One more thing, don't you find it hypocritical that in some cases only 1 referee or judge can make a decision on a play without consultation. I.e., the line judge (same guy) that called Jack out of bounds last year at Minnesota. No matter if that was the right call or wrong call, that one guy had the ability to make a call and everyone else had to stick by it. Conversely, like Cooper's play, you had 3 referees that made a judgement call that it was not an invalid fair catch, yet, one guy could over-turn them all. Especially the back judge, that is literally his job, he has nothing else to do there while the ball is in the air.
Which brings up the intent of video replay in the first place. The intent was to utilize technology in those cases where there was not a referee present or was blocked from view. It was not to "correct" officials and there is a difference. In this case, we had an official that had a specific job and he did not blow it dead and was in perfect position.

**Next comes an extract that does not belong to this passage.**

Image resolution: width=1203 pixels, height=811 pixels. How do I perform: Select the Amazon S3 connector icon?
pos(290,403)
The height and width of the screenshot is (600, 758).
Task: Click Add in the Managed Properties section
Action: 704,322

That alone, by intent, would constitute it not reviewable because that guy let it play on because that is the right call, you either blow it dead right there or you let it go, but that judgement at that time stands. I understand the out of bounds thing, there are a lot of bodies there and it was close but they did the right thing as well by not blowing the play dead in anticipation, unlike what O'Dey did last year on Jack's pick 6.
I would be pissed if I was a member of that officiating crew because every one of them did their jobs correctly, except the head referee. And all of them now look really bad for being a part of it.